Below is my JSP page (abc.jsp) from which I am calling another JSP page jspConnection.jsp using the jQuery and then jspConnection.jsp will return me back the query result to abc.jsp and then I need to use the result to show them in a table -
下面是我的JSP页面(abc.jsp),我使用jQuery从中调用另一个JSP页面jspConnection.jsp,然后jspConnection.jsp会将查询结果返回给abc.jsp,然后我需要使用结果来显示他们在一张桌子里 -
Below code I have in abc.jsp from which I am calling jspConnection.jsp -
我在abc.jsp下面的代码,我从中调用jspConnection.jsp -
$.post("jspConnection.jsp", {'id': id},
function (data) {
// make a new table here from JSONObject
// and show the result here
}
);
Table should look like this in abc.jsp after iterating the JSONObject -
在迭代JSONObject之后,表应该在abc.jsp中看起来像这样 -
FirstName LastName Address Email PhoneNumber
SomeValue SomeOtherValue SomeOtherValue SomeOtherValue SomeOtherValue
... ... ... .... ....
... ... ... .... ....
Now below is the jspConnection.jsp from which I am returning the result of my sql query to abc.jsp page. My SQL query will return me multiple rows.

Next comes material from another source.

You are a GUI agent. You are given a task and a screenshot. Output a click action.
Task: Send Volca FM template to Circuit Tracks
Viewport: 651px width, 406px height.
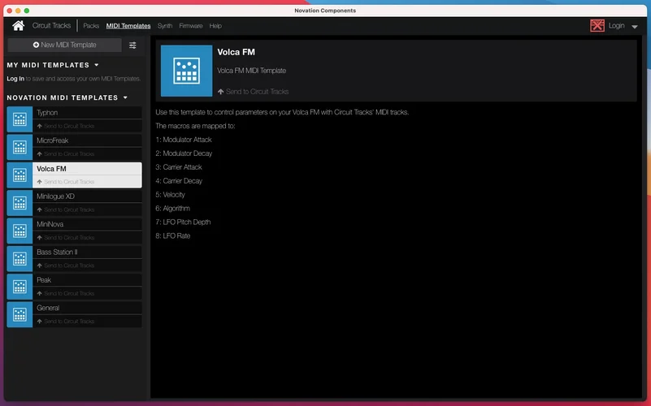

现在下面是jspConnection.jsp,我将我的sql查询结果返回到abc.jsp页面。我的SQL查询将返回多行。
Below is my sql query which I am executing -
下面是我正在执行的SQL查询 -
SELECT FirstName, LastName, Libs, Email, PhoneNumber from Testing;
Now I need to return a JSON Object of my above SELECT query -
现在我需要返回上面SELECT查询的JSON对象 -
JSONObject obj = new JSONObject();
JSONArray list = new JSONArray();
while (resultSet.next()) {
// This might be wrong way to make an object for my scenario
obj.put("FirstName", rs.getString(1)) ;
obj.put("LastName", rs.getString(2)) ;
obj.put("Address", rs.getString(3)) ;
obj.put("Email", rs.getString(4)) ;
obj.put("PhoneNumber", rs.getString(5)) ;
}
list.add(obj);
response.getWriter().write(obj.toString());
Now I am not sure how to return the JSONObject such that I can make the table in abc.jsp correctly.. As currently the way I am making JSONObject and JSONArray is not right I guess so not able to understand how to do it correctly?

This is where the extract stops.